_Textauszug_:
· · · ·

Wie oft pflegen Sie Ihre Haut?
Was banal klingt, könnte ein unterschätzter Hebel für Longevity sein.
Hautpflege wird oft als rein kosmetisch betrachtet. Doch aktuelle Forschung zum Thema Inflammaging zeigt: Unsere Haut ist mehr als nur Hülle, sie ist ein aktiver Teil unseres Immunsystems.
Was passiert mit zunehmendem Alter?
- Ab etwa dem 4.–5. Lebensjahrzehnt nimmt die Barrierefunktion der Haut ab.
- Die Folge: Mikroskopische Defekte, erhöhter Wasserverlust und möglicherweise verstärkte systemische Entzündungssignale.
Was sagt die Studienlage?
- In Beobachtungsstudien korreliert trockene Haut mit höheren systemischen Entzündungsmarkern (u. a. IL-6, TNF-α)

· · · ·

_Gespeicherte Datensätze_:
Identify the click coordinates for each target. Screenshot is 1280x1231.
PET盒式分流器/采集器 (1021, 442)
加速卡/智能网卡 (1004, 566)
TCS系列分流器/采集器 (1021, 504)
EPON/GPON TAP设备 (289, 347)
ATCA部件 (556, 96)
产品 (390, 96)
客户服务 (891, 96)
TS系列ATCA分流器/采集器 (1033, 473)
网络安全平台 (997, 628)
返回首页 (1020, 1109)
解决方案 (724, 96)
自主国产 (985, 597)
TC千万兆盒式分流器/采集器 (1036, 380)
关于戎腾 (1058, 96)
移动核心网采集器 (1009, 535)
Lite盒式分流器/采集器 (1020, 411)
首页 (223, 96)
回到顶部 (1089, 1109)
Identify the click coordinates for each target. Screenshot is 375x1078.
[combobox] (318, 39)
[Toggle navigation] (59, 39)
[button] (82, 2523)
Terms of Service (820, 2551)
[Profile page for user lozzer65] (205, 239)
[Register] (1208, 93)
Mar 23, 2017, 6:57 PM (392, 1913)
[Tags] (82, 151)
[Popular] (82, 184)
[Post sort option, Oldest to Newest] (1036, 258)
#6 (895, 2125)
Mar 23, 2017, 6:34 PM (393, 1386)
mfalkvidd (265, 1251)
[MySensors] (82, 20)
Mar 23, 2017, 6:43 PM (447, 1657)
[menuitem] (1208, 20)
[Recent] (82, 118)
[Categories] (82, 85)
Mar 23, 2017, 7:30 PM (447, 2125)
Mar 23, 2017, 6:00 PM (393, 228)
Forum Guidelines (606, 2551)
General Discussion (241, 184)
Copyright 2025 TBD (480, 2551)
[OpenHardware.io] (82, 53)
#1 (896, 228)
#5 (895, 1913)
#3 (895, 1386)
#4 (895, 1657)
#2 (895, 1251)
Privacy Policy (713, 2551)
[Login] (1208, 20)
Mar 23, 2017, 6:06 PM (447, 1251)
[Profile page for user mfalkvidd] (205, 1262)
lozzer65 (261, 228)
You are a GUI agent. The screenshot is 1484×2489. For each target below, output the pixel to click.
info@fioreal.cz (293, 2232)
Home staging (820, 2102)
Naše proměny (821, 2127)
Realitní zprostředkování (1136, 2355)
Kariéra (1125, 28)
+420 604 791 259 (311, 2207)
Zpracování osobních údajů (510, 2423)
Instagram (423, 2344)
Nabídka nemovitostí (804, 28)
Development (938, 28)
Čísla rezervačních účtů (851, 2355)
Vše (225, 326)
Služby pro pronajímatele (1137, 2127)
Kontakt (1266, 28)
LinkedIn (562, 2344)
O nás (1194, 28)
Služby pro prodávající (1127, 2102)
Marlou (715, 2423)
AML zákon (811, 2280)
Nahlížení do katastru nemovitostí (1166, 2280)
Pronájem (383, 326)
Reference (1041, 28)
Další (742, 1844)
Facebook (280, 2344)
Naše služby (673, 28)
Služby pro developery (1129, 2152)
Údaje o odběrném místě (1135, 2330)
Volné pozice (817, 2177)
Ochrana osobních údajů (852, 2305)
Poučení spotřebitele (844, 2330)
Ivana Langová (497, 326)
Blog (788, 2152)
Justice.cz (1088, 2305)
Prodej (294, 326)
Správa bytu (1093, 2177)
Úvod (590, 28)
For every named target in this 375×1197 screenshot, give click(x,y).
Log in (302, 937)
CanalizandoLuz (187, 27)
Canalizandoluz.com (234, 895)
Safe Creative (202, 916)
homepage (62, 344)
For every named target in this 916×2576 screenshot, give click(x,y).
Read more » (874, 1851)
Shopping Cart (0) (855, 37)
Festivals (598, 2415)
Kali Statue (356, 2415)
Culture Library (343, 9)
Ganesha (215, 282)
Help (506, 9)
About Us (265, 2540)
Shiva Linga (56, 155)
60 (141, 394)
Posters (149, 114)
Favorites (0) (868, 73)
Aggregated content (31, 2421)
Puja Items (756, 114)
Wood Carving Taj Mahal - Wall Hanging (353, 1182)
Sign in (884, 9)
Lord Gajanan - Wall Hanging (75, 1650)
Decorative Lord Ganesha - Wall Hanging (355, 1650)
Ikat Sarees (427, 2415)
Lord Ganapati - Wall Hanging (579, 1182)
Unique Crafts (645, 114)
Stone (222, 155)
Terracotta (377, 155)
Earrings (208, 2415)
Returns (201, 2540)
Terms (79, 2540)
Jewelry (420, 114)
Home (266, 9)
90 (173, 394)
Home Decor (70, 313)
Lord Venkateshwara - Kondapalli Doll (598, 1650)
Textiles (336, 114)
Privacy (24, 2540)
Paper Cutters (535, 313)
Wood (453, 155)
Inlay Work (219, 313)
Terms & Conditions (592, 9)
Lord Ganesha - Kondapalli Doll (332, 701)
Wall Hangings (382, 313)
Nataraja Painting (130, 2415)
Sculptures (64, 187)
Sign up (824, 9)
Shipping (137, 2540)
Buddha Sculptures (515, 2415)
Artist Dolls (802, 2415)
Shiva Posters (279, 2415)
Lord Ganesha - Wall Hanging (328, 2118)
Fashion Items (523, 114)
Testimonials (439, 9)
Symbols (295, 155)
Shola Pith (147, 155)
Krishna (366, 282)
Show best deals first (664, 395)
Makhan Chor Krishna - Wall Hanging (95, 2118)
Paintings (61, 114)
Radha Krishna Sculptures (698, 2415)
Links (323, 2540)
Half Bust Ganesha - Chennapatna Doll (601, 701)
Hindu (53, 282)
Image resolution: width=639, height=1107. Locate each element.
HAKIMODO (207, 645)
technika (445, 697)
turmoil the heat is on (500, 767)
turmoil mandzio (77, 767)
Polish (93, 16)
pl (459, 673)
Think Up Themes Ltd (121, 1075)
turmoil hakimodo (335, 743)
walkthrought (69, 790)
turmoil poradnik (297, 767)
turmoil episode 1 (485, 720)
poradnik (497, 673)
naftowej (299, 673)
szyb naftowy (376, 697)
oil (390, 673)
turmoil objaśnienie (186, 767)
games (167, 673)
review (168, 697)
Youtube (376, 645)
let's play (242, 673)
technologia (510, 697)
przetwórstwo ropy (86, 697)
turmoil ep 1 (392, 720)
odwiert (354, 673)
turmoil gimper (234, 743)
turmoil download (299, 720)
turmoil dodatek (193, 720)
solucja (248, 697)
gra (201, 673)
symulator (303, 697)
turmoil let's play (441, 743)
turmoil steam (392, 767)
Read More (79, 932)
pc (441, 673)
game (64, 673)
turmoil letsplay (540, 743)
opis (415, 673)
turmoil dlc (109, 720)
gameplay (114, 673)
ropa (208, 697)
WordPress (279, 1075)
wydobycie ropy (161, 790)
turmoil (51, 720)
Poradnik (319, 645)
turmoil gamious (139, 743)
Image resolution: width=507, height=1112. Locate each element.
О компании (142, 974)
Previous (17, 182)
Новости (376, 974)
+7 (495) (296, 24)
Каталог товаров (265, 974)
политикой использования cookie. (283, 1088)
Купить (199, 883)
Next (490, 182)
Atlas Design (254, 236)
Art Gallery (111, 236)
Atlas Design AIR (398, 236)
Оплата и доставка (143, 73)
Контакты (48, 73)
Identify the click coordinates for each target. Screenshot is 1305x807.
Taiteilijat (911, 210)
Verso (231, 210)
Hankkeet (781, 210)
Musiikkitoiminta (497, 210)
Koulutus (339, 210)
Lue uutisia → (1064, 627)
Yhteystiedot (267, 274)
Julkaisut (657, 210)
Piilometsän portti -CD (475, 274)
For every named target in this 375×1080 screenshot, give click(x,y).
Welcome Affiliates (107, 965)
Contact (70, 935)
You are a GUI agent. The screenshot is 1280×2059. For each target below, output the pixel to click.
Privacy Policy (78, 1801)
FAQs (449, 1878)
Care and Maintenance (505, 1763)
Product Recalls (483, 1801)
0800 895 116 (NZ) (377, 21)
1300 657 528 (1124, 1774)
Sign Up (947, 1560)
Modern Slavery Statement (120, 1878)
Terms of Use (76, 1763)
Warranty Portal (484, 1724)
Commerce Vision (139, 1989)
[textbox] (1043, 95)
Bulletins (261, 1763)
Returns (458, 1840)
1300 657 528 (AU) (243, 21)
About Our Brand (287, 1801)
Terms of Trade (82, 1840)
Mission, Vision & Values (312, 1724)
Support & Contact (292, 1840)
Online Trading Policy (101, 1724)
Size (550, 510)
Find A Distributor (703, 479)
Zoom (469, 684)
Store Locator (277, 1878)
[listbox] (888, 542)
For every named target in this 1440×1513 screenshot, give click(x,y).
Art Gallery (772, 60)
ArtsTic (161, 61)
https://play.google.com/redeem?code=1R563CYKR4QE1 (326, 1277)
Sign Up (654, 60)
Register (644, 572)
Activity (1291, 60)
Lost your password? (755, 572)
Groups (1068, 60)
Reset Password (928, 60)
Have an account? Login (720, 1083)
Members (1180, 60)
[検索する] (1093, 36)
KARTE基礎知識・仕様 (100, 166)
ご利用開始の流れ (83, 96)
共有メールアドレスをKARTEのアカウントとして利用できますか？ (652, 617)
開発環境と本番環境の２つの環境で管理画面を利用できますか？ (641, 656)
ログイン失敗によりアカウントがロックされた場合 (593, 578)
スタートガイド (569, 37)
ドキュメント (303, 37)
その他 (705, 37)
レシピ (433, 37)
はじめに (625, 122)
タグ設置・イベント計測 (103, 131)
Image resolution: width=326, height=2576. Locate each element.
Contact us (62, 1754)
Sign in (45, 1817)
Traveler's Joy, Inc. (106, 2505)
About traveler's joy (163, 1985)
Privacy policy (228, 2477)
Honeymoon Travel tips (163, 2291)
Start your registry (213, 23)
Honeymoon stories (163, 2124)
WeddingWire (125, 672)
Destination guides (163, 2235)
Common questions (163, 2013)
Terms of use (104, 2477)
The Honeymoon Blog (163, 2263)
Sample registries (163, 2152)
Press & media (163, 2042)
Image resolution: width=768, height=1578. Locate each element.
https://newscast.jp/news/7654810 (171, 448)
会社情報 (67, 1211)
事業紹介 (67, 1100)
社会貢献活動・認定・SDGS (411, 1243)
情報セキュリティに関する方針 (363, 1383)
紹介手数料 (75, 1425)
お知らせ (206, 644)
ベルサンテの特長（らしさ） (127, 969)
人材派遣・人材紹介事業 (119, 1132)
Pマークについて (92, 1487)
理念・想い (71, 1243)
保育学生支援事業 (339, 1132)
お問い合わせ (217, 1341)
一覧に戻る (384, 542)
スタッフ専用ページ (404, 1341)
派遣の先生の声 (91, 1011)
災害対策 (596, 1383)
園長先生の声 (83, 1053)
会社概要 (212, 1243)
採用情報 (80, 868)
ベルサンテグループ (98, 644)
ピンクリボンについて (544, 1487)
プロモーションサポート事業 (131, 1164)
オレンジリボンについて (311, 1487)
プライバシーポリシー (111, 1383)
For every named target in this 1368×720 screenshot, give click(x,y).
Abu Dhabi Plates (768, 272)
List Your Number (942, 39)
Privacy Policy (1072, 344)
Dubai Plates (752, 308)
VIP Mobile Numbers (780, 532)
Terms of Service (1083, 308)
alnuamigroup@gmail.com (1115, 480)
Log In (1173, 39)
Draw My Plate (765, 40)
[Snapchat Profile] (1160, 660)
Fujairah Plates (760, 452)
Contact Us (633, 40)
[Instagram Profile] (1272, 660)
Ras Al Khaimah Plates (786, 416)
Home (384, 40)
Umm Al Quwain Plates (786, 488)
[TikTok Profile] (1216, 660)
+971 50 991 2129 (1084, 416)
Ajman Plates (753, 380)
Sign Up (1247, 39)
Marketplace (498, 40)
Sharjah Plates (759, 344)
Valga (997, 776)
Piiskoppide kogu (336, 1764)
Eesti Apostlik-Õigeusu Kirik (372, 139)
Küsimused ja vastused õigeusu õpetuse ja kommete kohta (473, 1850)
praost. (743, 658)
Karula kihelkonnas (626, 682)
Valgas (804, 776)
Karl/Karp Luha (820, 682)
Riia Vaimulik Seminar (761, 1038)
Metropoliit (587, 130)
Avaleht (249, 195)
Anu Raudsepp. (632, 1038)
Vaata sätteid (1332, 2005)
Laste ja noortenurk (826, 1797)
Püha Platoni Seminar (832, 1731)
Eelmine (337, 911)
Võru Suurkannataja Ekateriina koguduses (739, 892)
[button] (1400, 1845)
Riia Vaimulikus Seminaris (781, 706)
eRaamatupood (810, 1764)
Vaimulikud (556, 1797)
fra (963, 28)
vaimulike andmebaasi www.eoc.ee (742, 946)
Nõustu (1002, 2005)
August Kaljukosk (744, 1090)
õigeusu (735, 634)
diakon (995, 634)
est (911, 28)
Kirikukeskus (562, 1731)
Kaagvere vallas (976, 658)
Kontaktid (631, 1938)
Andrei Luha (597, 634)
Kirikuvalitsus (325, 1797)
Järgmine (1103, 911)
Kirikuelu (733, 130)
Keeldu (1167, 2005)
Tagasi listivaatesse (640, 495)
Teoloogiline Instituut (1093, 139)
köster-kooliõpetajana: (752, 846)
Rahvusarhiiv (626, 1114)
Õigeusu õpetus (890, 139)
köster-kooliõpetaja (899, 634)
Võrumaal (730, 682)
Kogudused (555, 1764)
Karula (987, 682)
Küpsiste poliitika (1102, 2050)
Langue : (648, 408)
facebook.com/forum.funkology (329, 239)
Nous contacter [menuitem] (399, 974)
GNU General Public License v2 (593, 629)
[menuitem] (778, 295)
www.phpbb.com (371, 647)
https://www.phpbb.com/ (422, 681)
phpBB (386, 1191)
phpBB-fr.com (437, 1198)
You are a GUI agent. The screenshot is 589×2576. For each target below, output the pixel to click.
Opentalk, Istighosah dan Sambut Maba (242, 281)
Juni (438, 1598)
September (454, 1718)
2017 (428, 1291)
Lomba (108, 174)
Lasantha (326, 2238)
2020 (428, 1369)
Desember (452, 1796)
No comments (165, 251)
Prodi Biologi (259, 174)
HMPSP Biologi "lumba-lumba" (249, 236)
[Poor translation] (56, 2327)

· · · ·

_Aufgabe 1_:
Prüfen Sie, ob die Aussagen (a), (b) und (c) mit dem Textauszug zur Hautpflege übereinstimmen. Antworten Sie jeweils mit Ja oder Nein und zitieren Sie die entscheidende Stelle wörtlich.
(a) Die Barrierefunktion der Haut nimmt ab etwa dem 4.–5. Lebensjahrzehnt ab.
(b) Die Haut ist lediglich eine Hülle ohne Rolle im Immunsystem.
(c) In Beobachtungsstudien geht trockene Haut mit niedrigeren systemischen Entzündungsmarkern einher.
_Aufgabe 2_: Schreiben Sie den Textauszug zur Hautpflege im gleichen Stil weiter, beginnend nach dem letzten Aufzählungspunkt.
Die Datensätze haben mit dem Textauszug nichts zu tun.

_Lösung 1_:
(a) Ja: „Ab etwa dem 4.–5. Lebensjahrzehnt nimmt die Barrierefunktion der Haut ab.“
(b) Nein: „Unsere Haut ist mehr als nur Hülle, sie ist ein aktiver Teil unseres Immunsystems.“
(c) Nein: „In Beobachtungsstudien korreliert trockene Haut mit höheren systemischen Entzündungsmarkern (u. a. IL-6, TNF-α)“

_Lösung 2_:
- Erste Interventionsstudien zeigen: Regelmässige Anwendung von Feuchtigkeitscremes kann diese Marker signifikant senken und die Hautbarriere messbar verbessern
- Interpretation: Die Haut könnte ein bislang unterschätzter Treiber (aber auch ein Ansatzpunkt) für systemische Entzündung sein
Was bedeutet das für die Praxis?
- Hautpflege ist möglicherweise mehr als „Self Care“, sie ist potenziell systemisch wirksam, einfach umzusetzen und kostengünstig
Medizinisches Fazit
- Wichtig: Die Datenlage ist vielversprechend, aber noch im Aufbau.
- Wir sprechen hier nicht von einem „Anti-Aging-Wundermittel“, sondern von einem biologisch plausiblen Präventionsansatz mit wachsender Evidenz.
- Zweimal tägliches Eincremen ist eine einfache Massnahme mit potenziell grossem Nutzen und ohne nennenswerte Risiken.